--- Start Text provided ---

The old performer, the veteran, as he appropriately called himself in the farewell speech, was plainly overcome; he pressed his hands together, he planted one solidly on his breast, he bowed, he sidled, he cried! When the no se subsided (which it invariably does at last) the comedy proceeded, and Munden gave an admirable picture of the rich, eccentric, charitable old bachelor baronet, who goes about with Humphrey Dobbin at his heels, and philanthropy in his heart. How crustily and yet how kindly he takes Humphrey's contradictions! How readily he puts himself into an attitude for arguing! How tenderly he gives a loose to his heart on the apprehension of Frederick's duel. In truth he played Sir Robert in his very ripest manner, and it was impossible not to feel in the very midst of pleasure regret that Munden should then be before us for the last time.

In the farce he became richer and richer; Old Dozey is a plant from Greenwich. The bronzed face-and neck to match-the long curtain of a coat-the straggling white hair-the propensity, the determined attachment to grog,are all from Greenwich. Munden, as Dozey, seems never to have been out of action, sun, and drink. He looks (alas he looked) fireproof. His face and throat were dried like a raisin, and his legs walked under the rum-and-water with all the indecision which that inestimable beverage usually inspires. It is truly tacking, not walking. He steers at a table, and the tide of grog now and then bears him off the point. On this night, he seemed to us to be doomed to fall in action, and we therefore looked at him, as some of the Victory's crew are said to have gazed upon Nelson, with a consciousness that his ardour and his uniform were worn for the last time. In the scene where Dozey describes a sea fight, the actor never was greater, and he seemed the personification of an old seventy-four! His coat hung like a flag at his poop! His phiz was not a whit less highly coloured than one of those lustrous visages which generally superintend the head of a ship! There was something cumbrous, indecisive, and awful in his veerings! Once afloat, it appeared impossible for him to come to his moorings; once at anchor, it did not seem an easy thing to get him under weigh!

--- End Text provided ---
--- Start Data ---

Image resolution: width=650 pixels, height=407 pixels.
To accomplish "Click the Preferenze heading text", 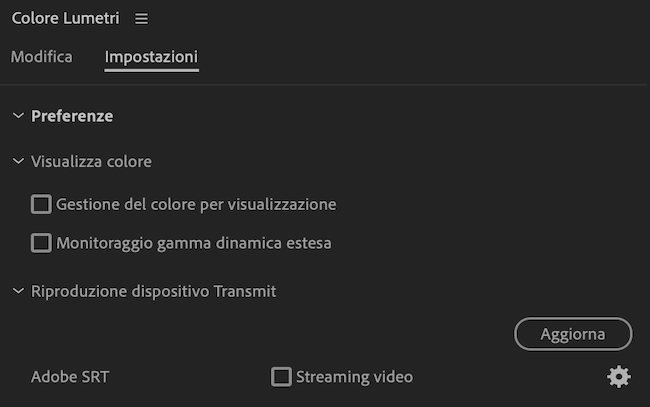I will pyautogui.click(x=72, y=116).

--- End Data ---

• _Problems to solve_
a) From the review of Munden's farewell, list every action the old performer took when he was overcome during his farewell speech.
b) In the review of Munden's farewell, which character did he play in the farce?
c) Carry on with the review of Munden's farewell performance from the point where it stops.

• _Answers to the exercises_
a)
- He pressed his hands together.
- He planted one hand solidly on his breast.
- He bowed.
- He sidled.
- He cried.

b) Old Dozey.

c)
The time, however, came for the fall of the curtain, and for the fall of Munden! The farce of the night was finished. The farce of the long forty years' play was over! He stepped forward, not as Dozey, but as Munden, and we heard him address us from the stage for the last time. He trusted, unwisely we think, to a written paper. He read of "heart-felt recollections," and "indelible impressions." He stammered, and he pressed his heart,-and put on his spectacles, and blundered his written gratitudes, -and wiped his eyes, and bowed-and stood, and at last staggered away for ever! The plan of his farewell was bad, but the long life of excellence which really made his farewell pathetic, overcame all defects, and the people and Joe Munden parted like lovers! Well! Farewell to the Rich Old Heart! May thy retirement be as full of repose, as thy public life was full of excellence! We must all have our farewell benefits in our turn.

THE DEATH OF MUNDEN.

(The Athenæum, 11th February, 1832.)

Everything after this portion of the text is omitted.